What Is Suicide Squad #1 About?
Suicide Squad #1 follow a team of villains as they become the new Suicide Squad. The veterans of the team, Harley Quinn and Deadshot, have some questions about how it’s going to work out, but they aren’t given much time to worry about it before they’re thrown into their first mission. Harley Quinn, Deadshot, Magpie, Cavalier, Zebra-Man, and The Shark make up the new Suicide Squad, otherwise known as Task Force X. It’s clear to pretty much everyone on the team that they aren’t ready to be thrown into danger.
Task Force X is no longer run by Waller, but a new guy, who plans on taking out the super-terrorist group, the Revolutionaries. When the Suicide Squad sets out to take them down, it’s pretty clear that they don’t stand a chance. Magpie and Cavalier are quickly killed, as well as a few of the Revolutionaries.

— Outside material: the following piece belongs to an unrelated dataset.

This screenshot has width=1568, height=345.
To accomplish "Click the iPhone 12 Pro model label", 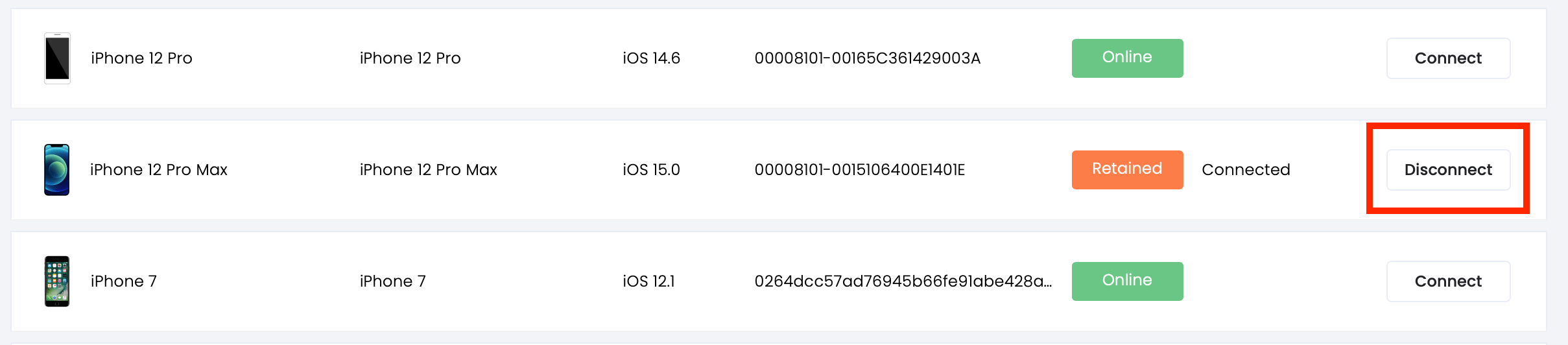I will (x=410, y=58).
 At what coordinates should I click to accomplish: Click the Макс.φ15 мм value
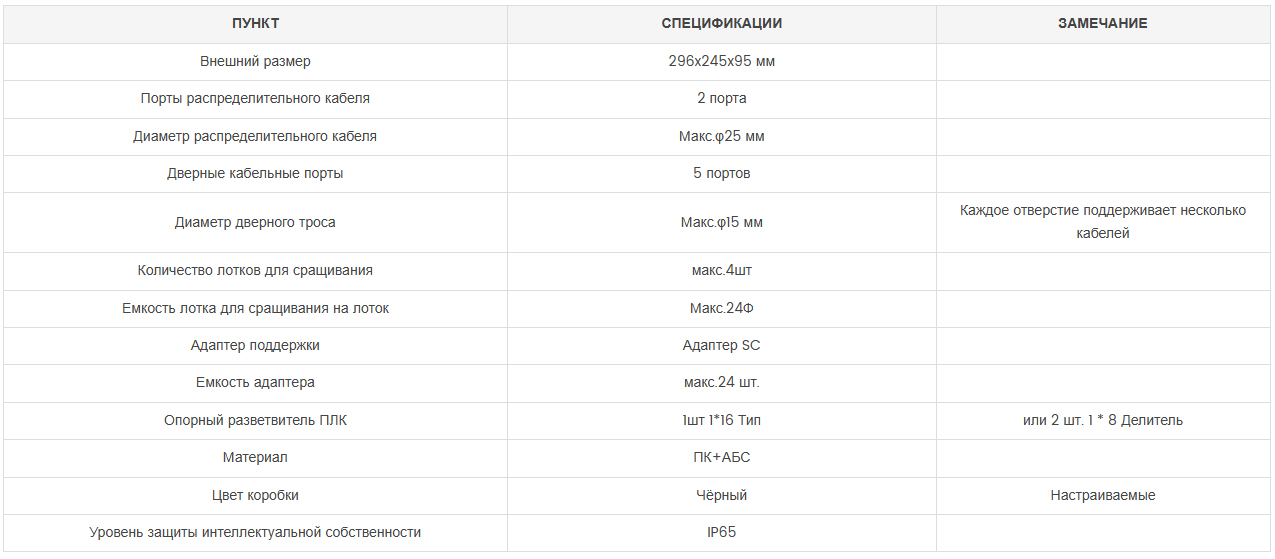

The New, New Suicide Squad
The plan then becomes evident, the new commander of Task Force X had bombs inserted into all the Revolutionaries (how? when? I have so many follow up questions) and if they don’t agree to join the Suicide Squad, they’ll be terminated.
Now, with another new Suicide Squad, half people who don’t know what they’re doing, and half basically mind-controlled Revolutionaries, how are Harley Quinn and Deadshot going to know who they can actually trust to have their backs?
Suicide Squad #1 Is Literally Chaos
The issue is 37 pages, but it whips by like nothing because so much happens. We learn about the Revolutionaries and what they stand for, as well as getting a glimpse into the relationships that have formed inside their group. The art style is amazing and incredibly detailed. While there are many characters, each one of them is clearly defined and has their own look and costumes, so they’re pretty easy to tell apart.
The artists also do a fantastic job with the vibes of the different teams. The Revolutionaries are more bright and colorful, while the Suicide Squad is full of dark and drearier colors. It really matches the personalities of each team and ties the story together really well. For a story with so many people, the writer does a great job of giving everyone a distinct voice and personality. The writing is snappy and quick and meshes with the art really well. Overall, it’s a nicely crafted first issue that makes me interested to see what comes next.